I am going to implement this as a separate table. I don't want the additional overhead of the index on the table.

But I do have a question: Is this a common way to solve this problem? I ask because I really need to solve this for other fields, getting a distinct list from a 10 million record table where there are way more than 8 distinct values. Indexing on these fields would help by reducing the width of the records in the index scan, but indexing on these fields would still really be an unacceptably slow solution for speeding up these SELECT DISTINCTs, especially since the data only changes once per week.

Matt Miller (4) SSC Guru Points: 124210 More actions · Answer 2

Well - SELECT DISTINCT tends to be a costly operation, so doing it over and over and over again is something to be avoided, IF it can be avoided. Having a "lookup table" is a good way to do that, especially if the values don't change at all, or like in your scenarion, don't change for a reasonable timeframe.

In that light - yes - it's a common practice. Treat it like a long-term table - if there are going to be lots of distinct values in the list - index it, etc...

----------------------------------------------------------------------------------
Your lack of planning does not constitute an emergency on my part...unless you're my manager...or a director and above...or a really loud-spoken end-user..All right - what was my emergency again?

GSquared SSC Guru Points: 260824 More actions · Answer 3

With data that doesn't update constantly (like several dozen/hundred/thousand/million changes per hour), this is a pretty common solution.

- Gus "GSquared", RSVP, OODA, MAP, NMVP, FAQ, SAT, SQL, DNA, RNA, UOI, IOU, AM, PM, AD, BC, BCE, USA, UN, CF, ROFL, LOL, ETC
Property of The Thread

"Nobody knows the age of the human race, but everyone agrees it's old enough to know better." - Anon

Robert-378556 SSCertifiable Points: 5651 More actions · Answer 4

GSquared (4/21/2008)
Since an indexed view is, fundamentally, a separate table, that would work. I'd go with a separate table, because, to me, that's easier to document. But really, they're the same solution and either is just as good as the other.

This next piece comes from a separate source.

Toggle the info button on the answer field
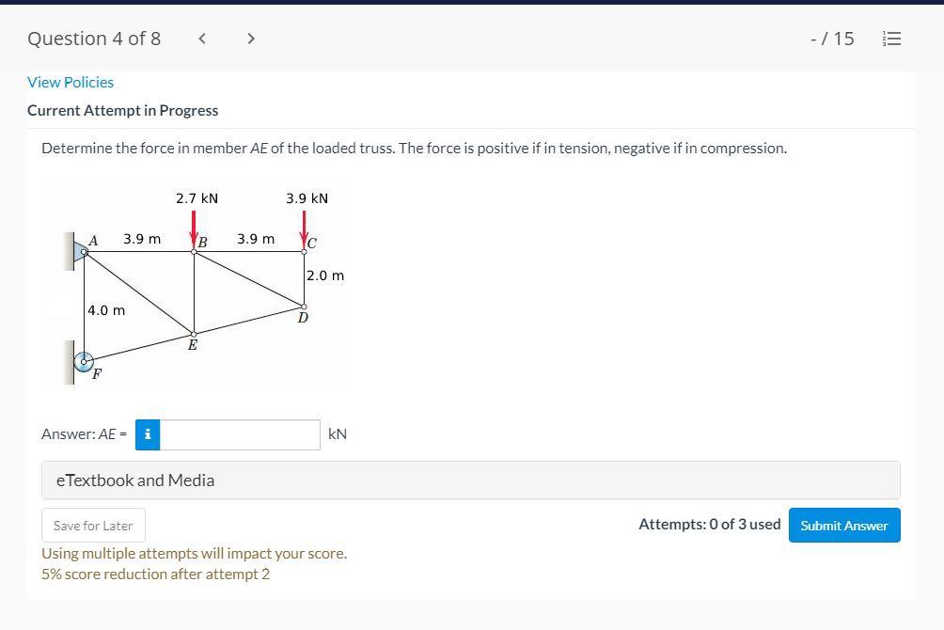Screen dimensions: 944x630 (148, 434)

But there is a fundamental difference too. Data in indexed view is updated automatically, while a separate table must be updated either explicitly (inaccurate) or from triggers on source table (costly). In this case at least.

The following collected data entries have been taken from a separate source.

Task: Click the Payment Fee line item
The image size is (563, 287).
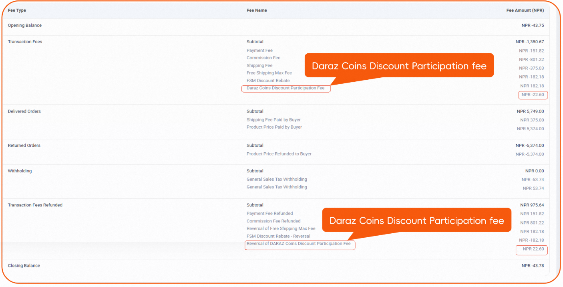Action: point(259,51)
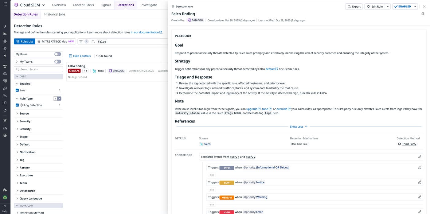Image resolution: width=430 pixels, height=214 pixels.
Task: Toggle the My Teams switch
Action: point(57,61)
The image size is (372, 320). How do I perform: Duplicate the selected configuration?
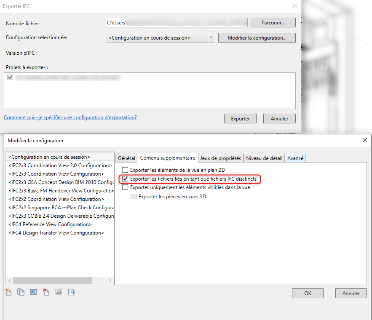(x=21, y=292)
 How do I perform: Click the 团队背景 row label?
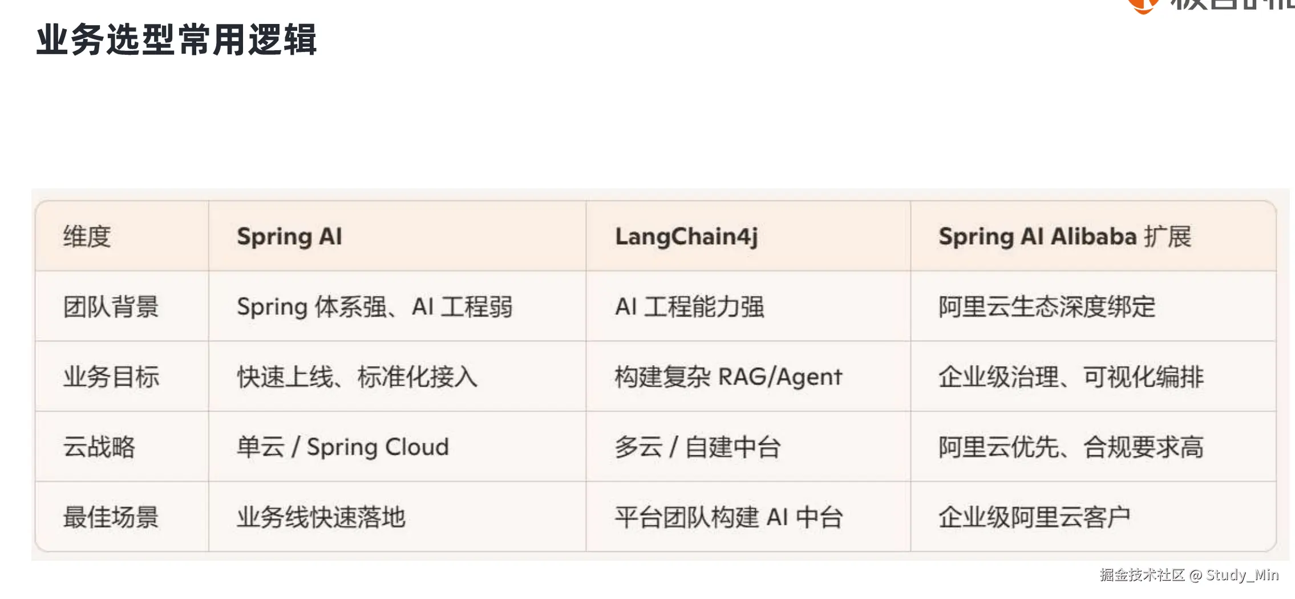click(x=111, y=307)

rui.romao SSC Rookie Points: 27 More actions · Answer 5

Hello,

I don´t know if you are familiar, but you can try to create a partition function to store the data in partitions. I not every percent shore but i think it could be a way.

RGDS

Rui

TheSQLGuru SSC Guru Points: 134017 More actions · Answer 6

1) partitioning the table won't help, since the query at hand will still have to read all the data. Well, it could help a tiny bit if the partitions were on separate spindles and there were sufficient CPU cores to handle the async IO.

2) 10M row scan of a non-clustered index on a date column is still going to take a finite amount of time. Best you can do here is have sufficient RAM and sufficient IO so the query is hopefully answered from cache and pulled up from fast IO if not.

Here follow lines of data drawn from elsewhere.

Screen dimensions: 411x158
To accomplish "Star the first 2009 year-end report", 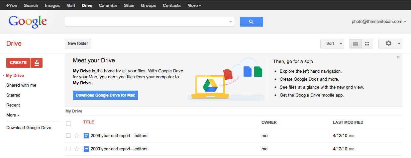I will coord(77,135).
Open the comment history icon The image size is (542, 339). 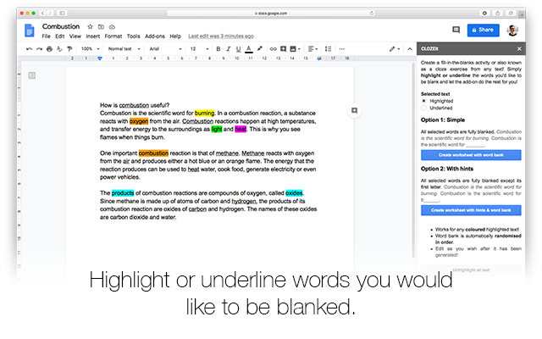coord(456,31)
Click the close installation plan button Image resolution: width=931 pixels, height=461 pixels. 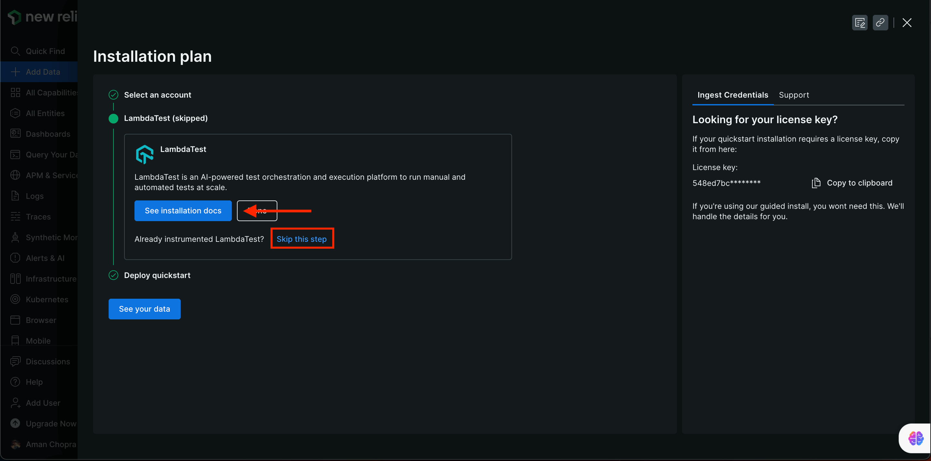coord(907,22)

3) Caching the data either via an off-line-'manually'-maintained table is another solution, as is indexed view. Either could be an 'instantaneous' retrieval but using them would depend on the data modification situation on the base table.

Best,
Kevin G. Boles
SQL Server Consultant
SQL MVP 2007-2012
TheSQLGuru on googles mail service

larry-699201 Grasshopper Points: 21 More actions · Answer 7

Regarding partitioning, if the partitions are by date, would not the Q.O. have the smarts

to return the 8 dates 1 from each partition very quickly? If it knows that there

is one unique date per partition, it should only need to perform 8 reads - at least

that's what I would do if I were the optimizer 🙂

Still, then there's partition maintenance routines that would be required.

Larry

*** Not yet a DBA - not only a developer ***

TheSQLGuru SSC Guru Points: 134017 More actions · Answer 8

Larry, you are correct. the constraint used for the date partitioning would allow the optimizer to know that the only possible date for each of the 8 partitions would be the single date allowed by the optimizer. Hmm, actually, it may not. Unless you did a constraint that ensured exactly 00:00:00 for the time for example it would still have to read all the rows because the time is included with the datetime and smalldatetime datatypes. Perhaps a char representation would work too.

I misread the initial post and thought there were 8 different date FIELDS to choose from, not 8 day values for a single date field. :Whistling:

Best,
Kevin G. Boles
SQL Server Consultant
SQL MVP 2007-2012
TheSQLGuru on googles mail service